● **Your objective**: What is needed here is an exact copy of all the entries below.

(Dataset entries)
****************

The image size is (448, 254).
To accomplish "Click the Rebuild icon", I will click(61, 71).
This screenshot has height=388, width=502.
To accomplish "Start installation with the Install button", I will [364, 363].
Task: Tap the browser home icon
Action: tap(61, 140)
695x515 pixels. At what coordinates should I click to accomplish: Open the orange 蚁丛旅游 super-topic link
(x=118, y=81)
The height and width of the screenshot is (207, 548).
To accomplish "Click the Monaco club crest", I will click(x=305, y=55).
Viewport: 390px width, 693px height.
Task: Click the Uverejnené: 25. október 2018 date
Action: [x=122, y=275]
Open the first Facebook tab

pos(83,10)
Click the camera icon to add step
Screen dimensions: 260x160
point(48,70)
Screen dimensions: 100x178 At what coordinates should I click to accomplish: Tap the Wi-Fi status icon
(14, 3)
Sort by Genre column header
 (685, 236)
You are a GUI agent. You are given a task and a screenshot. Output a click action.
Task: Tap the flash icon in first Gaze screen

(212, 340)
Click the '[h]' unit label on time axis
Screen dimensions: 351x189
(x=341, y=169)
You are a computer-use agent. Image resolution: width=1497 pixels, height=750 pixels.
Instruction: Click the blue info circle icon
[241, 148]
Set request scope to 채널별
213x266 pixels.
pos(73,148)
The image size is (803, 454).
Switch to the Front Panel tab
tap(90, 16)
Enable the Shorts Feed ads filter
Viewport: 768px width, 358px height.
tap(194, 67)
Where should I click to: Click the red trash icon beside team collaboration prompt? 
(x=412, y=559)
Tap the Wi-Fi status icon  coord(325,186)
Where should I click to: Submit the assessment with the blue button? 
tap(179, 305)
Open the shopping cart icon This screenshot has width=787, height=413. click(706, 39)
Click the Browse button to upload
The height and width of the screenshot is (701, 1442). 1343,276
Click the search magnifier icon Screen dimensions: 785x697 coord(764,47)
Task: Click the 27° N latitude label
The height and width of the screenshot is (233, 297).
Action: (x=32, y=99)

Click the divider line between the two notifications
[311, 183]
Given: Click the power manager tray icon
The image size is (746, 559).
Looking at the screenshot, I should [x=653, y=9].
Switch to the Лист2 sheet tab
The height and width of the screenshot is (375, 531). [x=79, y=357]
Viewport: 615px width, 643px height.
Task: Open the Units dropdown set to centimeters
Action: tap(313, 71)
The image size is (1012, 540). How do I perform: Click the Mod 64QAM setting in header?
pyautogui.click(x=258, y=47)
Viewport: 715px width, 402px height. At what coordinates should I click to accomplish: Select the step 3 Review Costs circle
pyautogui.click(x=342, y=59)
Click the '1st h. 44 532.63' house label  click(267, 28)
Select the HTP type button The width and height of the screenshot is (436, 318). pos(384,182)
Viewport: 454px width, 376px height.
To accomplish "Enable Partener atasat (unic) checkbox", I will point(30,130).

****************

● **Result for this exercise**:
The image size is (448, 254).
To accomplish "Click the Rebuild icon", I will click(61, 71).
This screenshot has height=388, width=502.
To accomplish "Start installation with the Install button", I will [364, 363].
Task: Tap the browser home icon
Action: tap(61, 140)
695x515 pixels. At what coordinates should I click to accomplish: Open the orange 蚁丛旅游 super-topic link
(x=118, y=81)
The height and width of the screenshot is (207, 548).
To accomplish "Click the Monaco club crest", I will click(x=305, y=55).
Viewport: 390px width, 693px height.
Task: Click the Uverejnené: 25. október 2018 date
Action: [x=122, y=275]
Open the first Facebook tab

pos(83,10)
Click the camera icon to add step
Screen dimensions: 260x160
point(48,70)
Screen dimensions: 100x178 At what coordinates should I click to accomplish: Tap the Wi-Fi status icon
(14, 3)
Sort by Genre column header
 (685, 236)
You are a GUI agent. You are given a task and a screenshot. Output a click action.
Task: Tap the flash icon in first Gaze screen

(212, 340)
Click the '[h]' unit label on time axis
Screen dimensions: 351x189
(x=341, y=169)
You are a computer-use agent. Image resolution: width=1497 pixels, height=750 pixels.
Instruction: Click the blue info circle icon
[241, 148]
Set request scope to 채널별
213x266 pixels.
pos(73,148)
The image size is (803, 454).
Switch to the Front Panel tab
tap(90, 16)
Enable the Shorts Feed ads filter
Viewport: 768px width, 358px height.
tap(194, 67)
Where should I click to: Click the red trash icon beside team collaboration prompt? 
(x=412, y=559)
Tap the Wi-Fi status icon  coord(325,186)
Where should I click to: Submit the assessment with the blue button? 
tap(179, 305)
Open the shopping cart icon This screenshot has width=787, height=413. click(706, 39)
Click the Browse button to upload
The height and width of the screenshot is (701, 1442). 1343,276
Click the search magnifier icon Screen dimensions: 785x697 coord(764,47)
Task: Click the 27° N latitude label
The height and width of the screenshot is (233, 297).
Action: (x=32, y=99)

Click the divider line between the two notifications
[311, 183]
Given: Click the power manager tray icon
The image size is (746, 559).
Looking at the screenshot, I should [x=653, y=9].
Switch to the Лист2 sheet tab
The height and width of the screenshot is (375, 531). [x=79, y=357]
Viewport: 615px width, 643px height.
Task: Open the Units dropdown set to centimeters
Action: tap(313, 71)
The image size is (1012, 540). How do I perform: Click the Mod 64QAM setting in header?
pyautogui.click(x=258, y=47)
Viewport: 715px width, 402px height. At what coordinates should I click to accomplish: Select the step 3 Review Costs circle
pyautogui.click(x=342, y=59)
Click the '1st h. 44 532.63' house label  click(267, 28)
Select the HTP type button The width and height of the screenshot is (436, 318). pos(384,182)
Viewport: 454px width, 376px height.
To accomplish "Enable Partener atasat (unic) checkbox", I will point(30,130).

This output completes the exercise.